The monthly fee for this "agent toolkit" will be around $20 per month.

Roost currently offers a "Social Real Estate Toolkit for Brokers", which includes all of the features from the upcoming agent kit as well a branded "Home Search" tab that ties into an individual brokerage’s IDX or website listings. It also includes customized social media training for agents, primarily through webinars.

The cost for the broker toolkit is between $20 and $2,000 a month depending on the size of the brokerage. So far, more than 70 brokerage companies have signed up and 50 of those kits are currently live, with the rest expected to go live with the tools within the next 30 days.

The company recently formed a partnership with Leading Real Estate Companies of the World, which gave the network preferred pricing for the broker toolkit and training directed specifically at LeadingRE brokerages, in exchange for promoting the toolkit to brokerage members.

Avery Hess, Realtors is one of the brokerage companies using the broker toolkit and the Social Real Estate tab. The Washington, D.C.-area company has about 210 agents and seven offices and has been using the toolkit for a few months.

The brokerage said it had about 1,000 interactions on its corporate Facebook page per week and wasn’t sure how many were due to the toolkit.

Nevertheless, real estate business engagement on Facebook is expected to grow rapidly and the toolkit has put the brokerage at the forefront of that trend, said Amit Kulkarni, the brokerage’s vice president of marketing and brokerage services.

"I don’t necessarily see it as getting bang for the buck right now, but I think it’s going to be important in positioning us for the future, like within the next one to three years," Kulkarni said.

He also added that the brokerage has been happy with Roost’s training webinars and that the real estate tab, in particular, has helped the brokerage’s agents stand out as local experts.

Roost’s free tools are also helpful to agents who don’t have a clue about how to nurture their relationships online, said Laura Monroe, a real estate virtual assistant and consultant.

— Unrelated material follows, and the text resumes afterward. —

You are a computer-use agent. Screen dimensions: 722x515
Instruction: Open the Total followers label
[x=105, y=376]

She uses Roost’s real estate tab to manage her clients’ Facebook business pages.

"(Roost is) helping them to strategize, and making it easier to take a strategy and put action to it, rather than being overwhelmed with ‘How do I implement this in my day-to-day business?’ Otherwise, (social media) can be more of a distraction than help your business," Monroe said.

Also upcoming in the fall are three new tools that will be available for free along with the real estate tab and publisher tool: Roost Endorsements, RoostBar, and Roost Analytics.

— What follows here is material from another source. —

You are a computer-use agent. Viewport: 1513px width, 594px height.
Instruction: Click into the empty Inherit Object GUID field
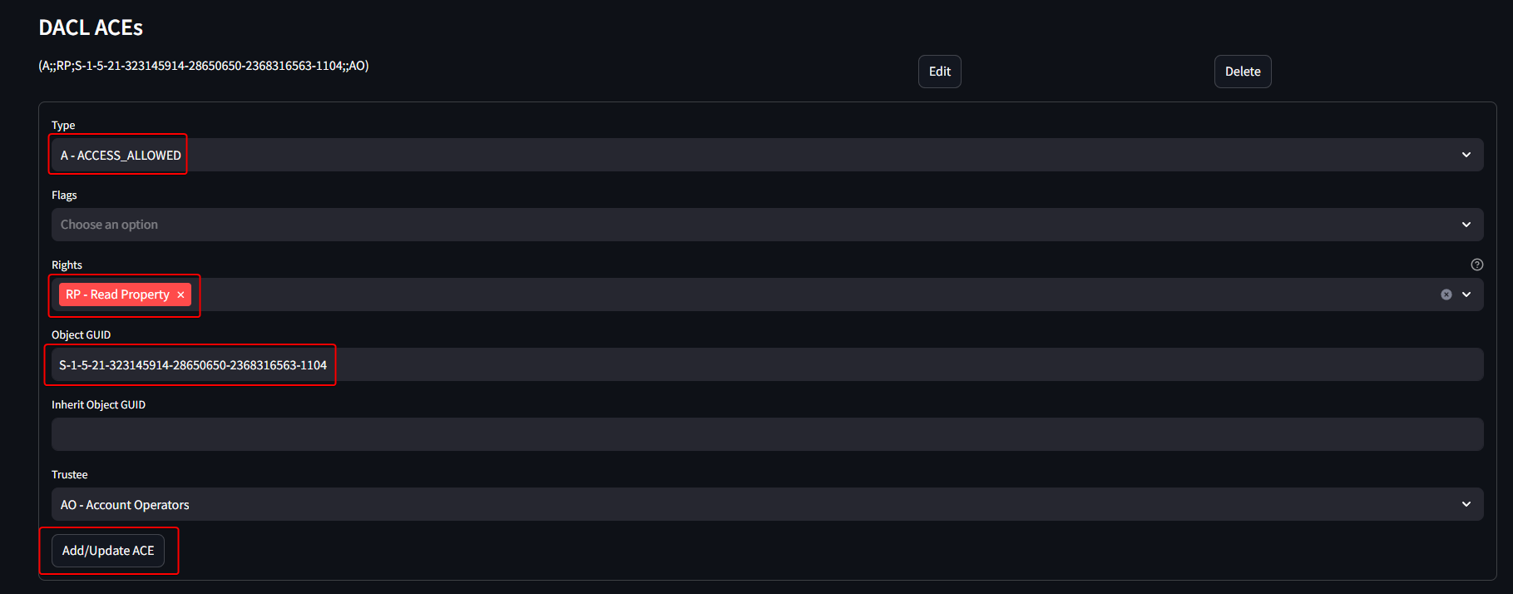click(x=767, y=434)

Roost Endorsements will allow users to easily ask for recommendations from their contacts and then publish selected endorsements to both an agent’s and client’s status feeds as well as the agent’s real estate tab.

RoostBar is a banner featuring a brokerage name and picture with a "Like" button next to it. The banner will appear at the top of any link posted via Roost Publisher in order to both encourage "friends" to become "fans" and remind readers who provided them with that link.

Roost Analytics will let users know which of their posts are garnering the most engagement as measured by the number of times a post is shared, commented on, and "liked."

Roost has 12 staff, including two employees hired in anticipation of the switch: a new head of product, Brad Selby, formerly senior product manager at Flixter; and a new head of technology, Chris Henley, formerly executive producer at Social Gaming Network.

San Francisco-based Roost is funded by venture capital from Shasta Ventures and General Catalyst Partners. The company declined to comment on its profitability, but said it had raised two rounds of funding totaling $13 million.